She gave the audience a sidelight on the Finnish vision of WWII, the main point of which is that for Finland WWII meant a separate war against the Soviet Union, in the course of which the Finns upheld their independence and the democratic political system.
The commentary of the Press and Information Board of the Russian Foreign Ministry, which has come to hand at RIA Novosti on Thursday, notes that this vision of history has become wide-spread in Finland especially in the last ten years.
"The desire to respect its past is natural of any country. The period of mutual mistrust between the Soviet Union and Finland, which led to two wars brought uncountable sufferings to the peoples of both the countries," the ministerial commentary reads.
Moscow believes that "today, 60 years later, remembrances of this common pain should not divide but bring us closer together, aim at the development of constructive goodneighbourly relations".
Meanwhile, the Russian Foreign Ministry believes that "there are hardly grounds to make corrections in history textbooks world-wide erasing mention that during the years of the 2nd World War Finland was among the allies of Hitler's Germany, waged war on its side and, correspondingly, bears its own share of responsibility for that war".
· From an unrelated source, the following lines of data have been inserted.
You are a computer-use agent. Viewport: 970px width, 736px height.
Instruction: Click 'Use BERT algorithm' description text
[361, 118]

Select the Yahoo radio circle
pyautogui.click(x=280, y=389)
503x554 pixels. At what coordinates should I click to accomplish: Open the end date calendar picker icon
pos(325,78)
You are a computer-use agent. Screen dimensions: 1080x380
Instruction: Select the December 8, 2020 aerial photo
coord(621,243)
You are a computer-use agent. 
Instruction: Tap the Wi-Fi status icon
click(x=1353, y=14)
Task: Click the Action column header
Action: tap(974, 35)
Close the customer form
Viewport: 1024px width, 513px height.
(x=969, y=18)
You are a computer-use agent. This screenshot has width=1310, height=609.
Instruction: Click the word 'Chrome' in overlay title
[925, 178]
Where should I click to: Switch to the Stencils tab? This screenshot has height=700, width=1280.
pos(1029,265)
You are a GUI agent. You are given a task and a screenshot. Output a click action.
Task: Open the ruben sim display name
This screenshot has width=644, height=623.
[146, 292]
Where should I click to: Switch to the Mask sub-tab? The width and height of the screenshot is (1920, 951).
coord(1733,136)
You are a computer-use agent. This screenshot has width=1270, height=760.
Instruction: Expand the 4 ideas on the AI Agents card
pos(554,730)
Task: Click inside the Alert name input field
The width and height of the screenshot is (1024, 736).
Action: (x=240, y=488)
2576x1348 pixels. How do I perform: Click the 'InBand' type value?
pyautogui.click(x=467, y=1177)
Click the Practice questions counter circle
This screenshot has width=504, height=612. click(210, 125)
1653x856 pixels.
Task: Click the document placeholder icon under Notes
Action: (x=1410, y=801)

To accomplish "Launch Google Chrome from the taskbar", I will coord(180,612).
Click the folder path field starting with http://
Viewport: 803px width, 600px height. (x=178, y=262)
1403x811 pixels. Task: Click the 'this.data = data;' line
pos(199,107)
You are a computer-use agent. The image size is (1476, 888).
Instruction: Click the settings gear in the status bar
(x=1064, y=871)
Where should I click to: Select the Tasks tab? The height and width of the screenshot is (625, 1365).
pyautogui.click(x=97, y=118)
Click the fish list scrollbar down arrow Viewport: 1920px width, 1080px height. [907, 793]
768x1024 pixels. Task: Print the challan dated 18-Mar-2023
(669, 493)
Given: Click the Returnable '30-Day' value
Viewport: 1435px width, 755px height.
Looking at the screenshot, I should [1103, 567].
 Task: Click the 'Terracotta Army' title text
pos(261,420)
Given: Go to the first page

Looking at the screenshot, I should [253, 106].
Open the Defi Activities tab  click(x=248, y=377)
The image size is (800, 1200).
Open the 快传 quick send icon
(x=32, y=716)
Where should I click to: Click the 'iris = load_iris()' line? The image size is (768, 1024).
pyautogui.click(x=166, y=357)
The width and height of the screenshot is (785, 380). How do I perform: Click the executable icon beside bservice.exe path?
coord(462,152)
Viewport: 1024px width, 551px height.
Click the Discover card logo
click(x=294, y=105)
"In order to become convinced what the historical truth is, it is enough to open the preamble of the Paris Peace Treaty of 1947, concluded between Finland and the 'Allied and United Powers'. Incidentally, the 1947 Peace Treaty contained serious political clauses guaranteeing the rehabilitation in post-war Finland of the human rights and freedoms, which make up the basis of democratic society", the ministerial commentary notes.
This view of the "historical truth" excludes completely, of course, an awareness or admission that in 1939 Soviet Russia concluded a military agreement with Nazi Germany, and that the invasion, occupation, and partition of Poland and much of the rest of Eastern Europe in that year was conducted according to a secret joint Nazi-Soviet protocol. It misses out the fact that in the Winter War of 1939-40, launched by Stalin against Finland, Nazi Germany and Soviet Russia were on the same side. It also omits any mention of the massive and crippling reparations that Finland was forced to pay to the Soviet Union after the end of the war.
It's clear that the Kremlin authorities are now reverting to a view of World War II deriving from the hardline, Stalinist approach to its history that characterized the early years of the Cold War.